▶ Document:
■ ■ ■
Twentieth Century Make-Believe by Sister Barbe Busch, D.C.

The great fantasy author J.R.R. Tolkien died on September 2, 1973.  In 2015, an Italian priest, Father Daniele Pietro began to organize both religious and laypeople to push for a cause of canonization to be opened for Professor Tolkien.  They sent a letter to the Archbishop of Birmingham – Tolkien’s home Diocese – and, while the Archbishop did not call for a cause to be opened, he encouraged Father Pietro and his colleagues to pray for Tolkien’s cause.

While the Daughters of Charity Archive does not have anything in their collections about this cause, they do have a stray piece about Tolkien.  Appearing in the Marillac Magazine, the student literary journal of Marillac College, Winter 1961 edition is a piece by Sister Barbe Busch.  Although she eventually left the community, it offers a Sister’s early perspective on Tolkien’s Lord of the Rings and its place in fantasy storytelling from a deeply Catholic spiritual perspective.  Nearly 60 years later, it appears others are recognizing this as well!

We here reprint Sister Barbe Bush’s piece, who later married and lived the rest of her life as Joan Kaiser.

Twentieth Century Make-Believe

by Sister Barbe Busch, D.C.

Nothing is truer than fairy wisdom. J. R. R. Tolkien, a twentieth writer, takes children and philosophers into the land of the little people called Hobbits. Here the wise and the young meet a rare excellence.

Once upon a time there lived a little girl named Julia who loved to spend every minute she could in story-book land. One day in her travels through the pages of Mr. Tolkien ‘s tales, she met a race of little people called Hobbits. Chubby, pert and peace-loving, they immediately captured Julia’s heart. Often, she’d wander through their well-ordered countryside, becoming acquainted with their customs, history and way of life. She even went on thrilling adventures with them into Misty Mountain territory. But she felt she could not be completely happy until her Aunt Josephine met the Hobbits too, especially Bilbo Baggins and his nephew Frodo, her closest friends. However, Aunt Josephine did not particularly relish fairy tales so it took all Julia’s persistent enthusiasm to wear down her aunt’s valid excuses. Finally Aunt Josephine yielded and read, with great astonishment. Beyond the creative magic of a fairy world, she discovered a depth of philosophical meaning which convinced her that here was no mere children’s fairy story. This was wisdom to satisfy the adult appetite. And so aunt and niece have lived happily ever after, compelling everyone old and young to visit and revel in Hobbit land.
■ ■ ■
▶ Records:

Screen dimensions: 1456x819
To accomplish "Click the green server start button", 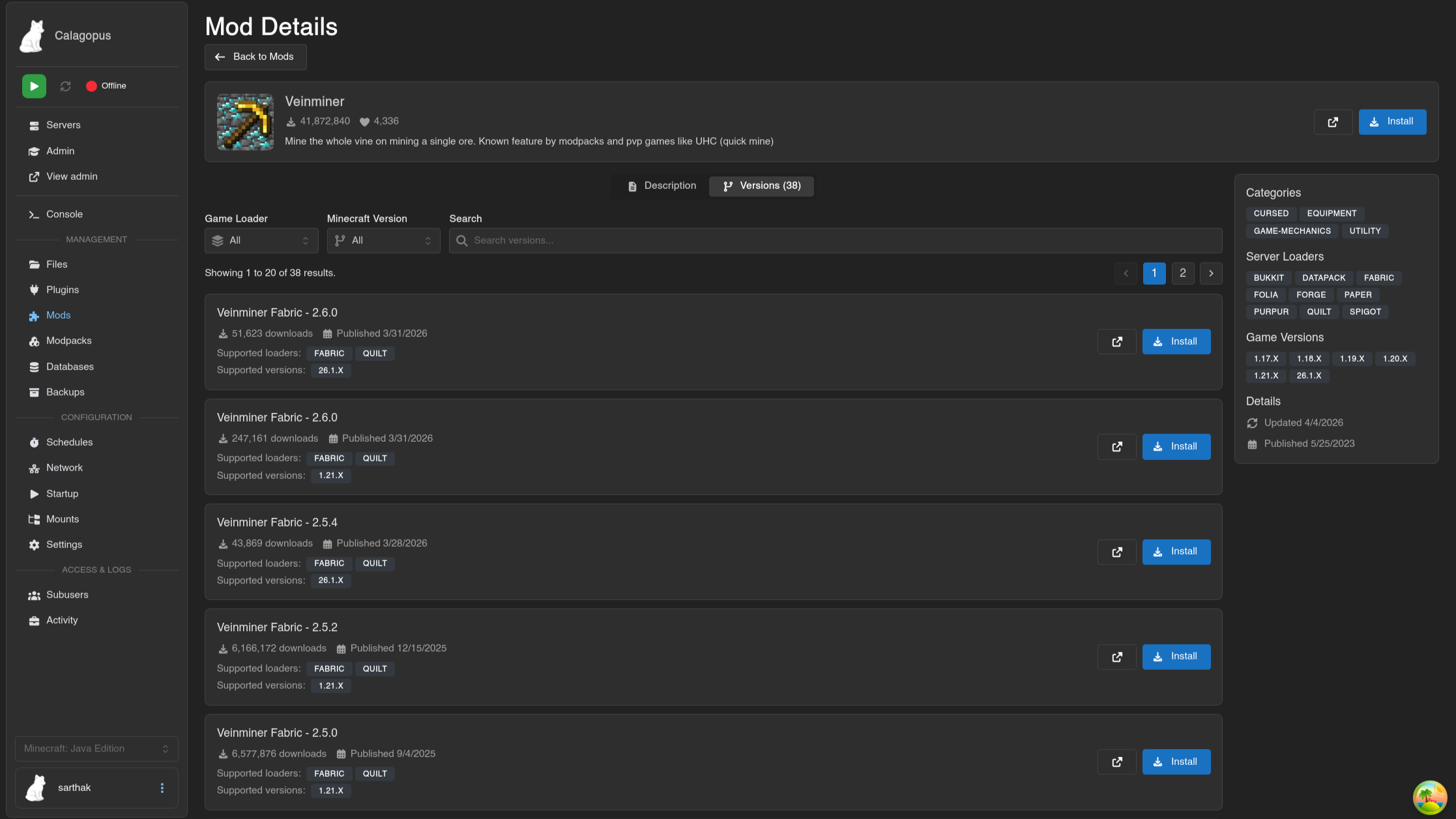I will [34, 86].
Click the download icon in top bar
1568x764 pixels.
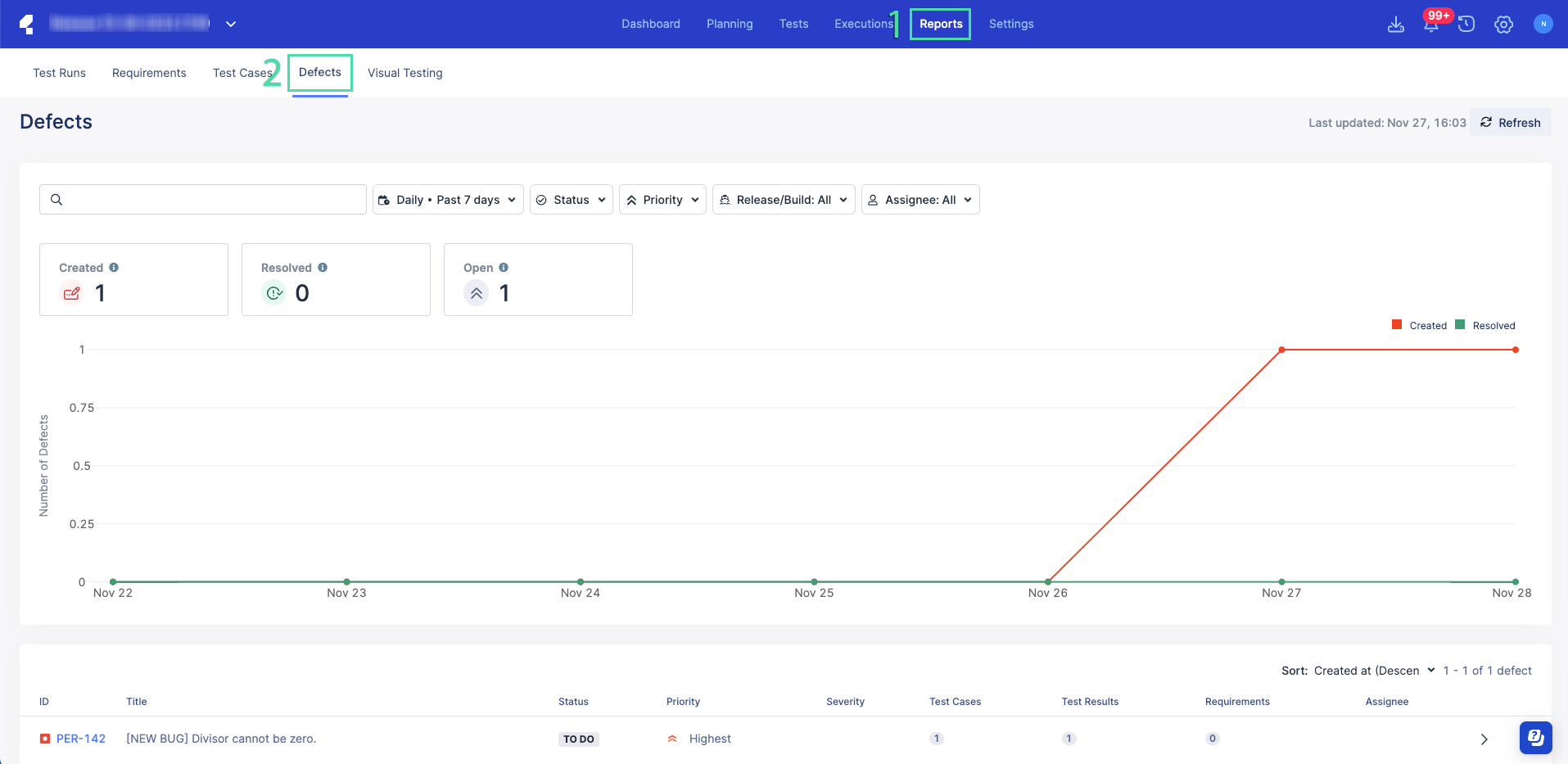[1396, 25]
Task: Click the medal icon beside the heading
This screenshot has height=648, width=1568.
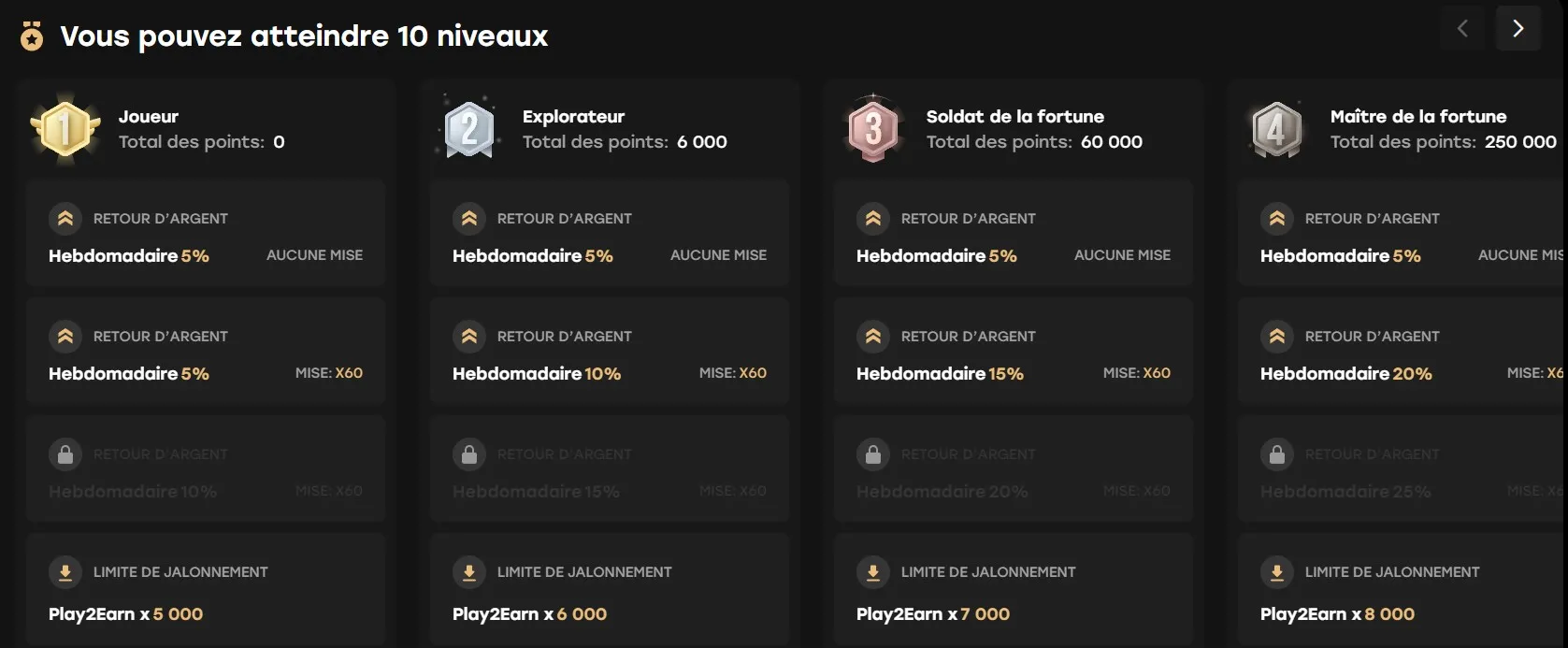Action: click(x=32, y=36)
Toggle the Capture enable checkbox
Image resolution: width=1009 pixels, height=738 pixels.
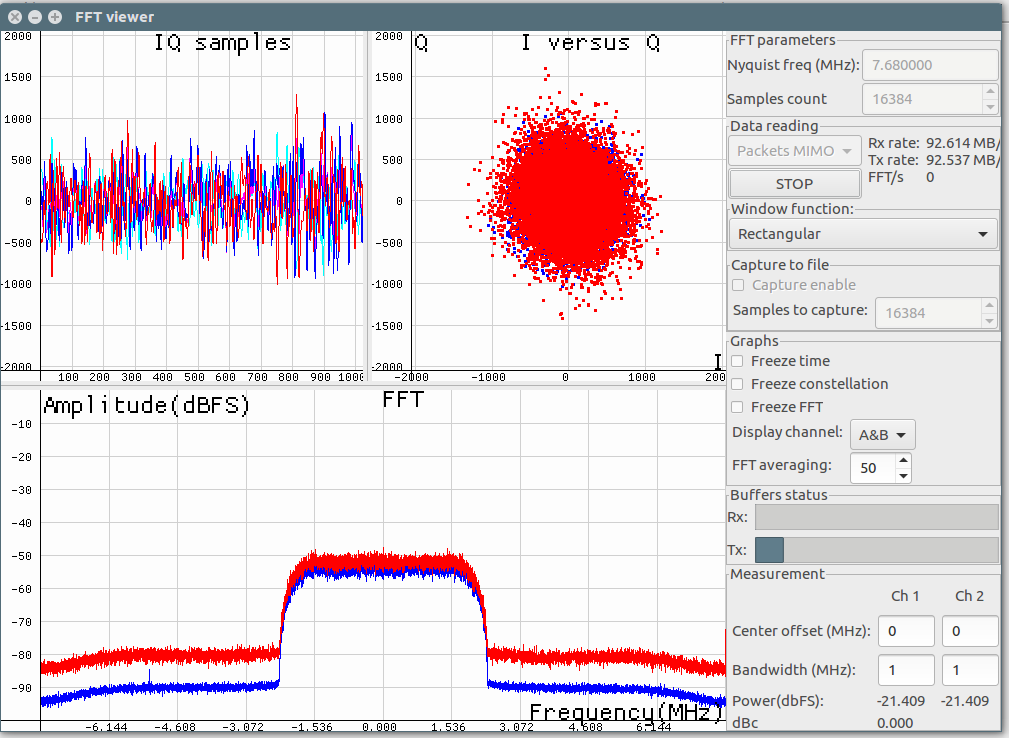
■ ■ ■
▶ The problem:
Reproduce, word for word, the stretch of the Tolkien article from "While the Daughters" through "this as well!".

▶ Solution to this task:
While the Daughters of Charity Archive does not have anything in their collections about this cause, they do have a stray piece about Tolkien.  Appearing in the Marillac Magazine, the student literary journal of Marillac College, Winter 1961 edition is a piece by Sister Barbe Busch.  Although she eventually left the community, it offers a Sister’s early perspective on Tolkien’s Lord of the Rings and its place in fantasy storytelling from a deeply Catholic spiritual perspective.  Nearly 60 years later, it appears others are recognizing this as well!